Okey so now you have a many-to-many relation where in database terms is implemented into three tables (User , Parter and UserPartner). Same thing happens on Symfony and Propel, so you need to do something like this on the doSave method that should declare in UserForm:
public function doSave($con = null)
{
parent::doSave($con); //First all that's good and nice from propel
if ($this->getValue('please_errase_my_partners_field'))
{
foreach($this->getObject()->getUserPartners() as $user_partner_relation)
{
$user_partner_relation->delete();
}
}
return $this->getObject();
}
Check the method name "getUserPartners" that should be declared on the BaseUser.class.php (lib/model/om/BaseUser.class.php)
If you are learning Symfony, I suggest you use Doctrine instead of Propel because, I think Doctrine is simplier and more "beautiful" than Propel.
For your problem, I think you are on the good way.
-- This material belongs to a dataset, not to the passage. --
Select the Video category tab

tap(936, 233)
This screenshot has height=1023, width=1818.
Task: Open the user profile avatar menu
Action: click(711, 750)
If I were you, I will keep my function save() I will write an other function in my model User
public function clearUserPartners(){
// You have to convert this query to Propel query (I'm sorry, but I don't know the right syntax)
"DELETE FROM `USER_PARTNER` WHERE user_id = '$this->id'"
}
With this function, you don't must use a PHP foreach.
But I don't understand what is the attribute StringProperty...
UserPartnerQuery::create()->filterByUser( $userObject )->delete();
or
UserPartnerQuery::create()->filterByUser( $partnerObject )->delete();
Had the same problem. This is a working solution.
The thing is that your second solution, ie. looping over the related objects and calling delete() on them should work. It's the documented way of doing things (see : http://www.symfony-project.org/book/1_0/08-Inside-the-Model-Layer#chapter_08_sub_saving_and_deleting_data).
But instead of bombing the DB with delete queries, you could just as well delete them in one go, by adding a method to your Peer class that performs the deletion using a simple DB query.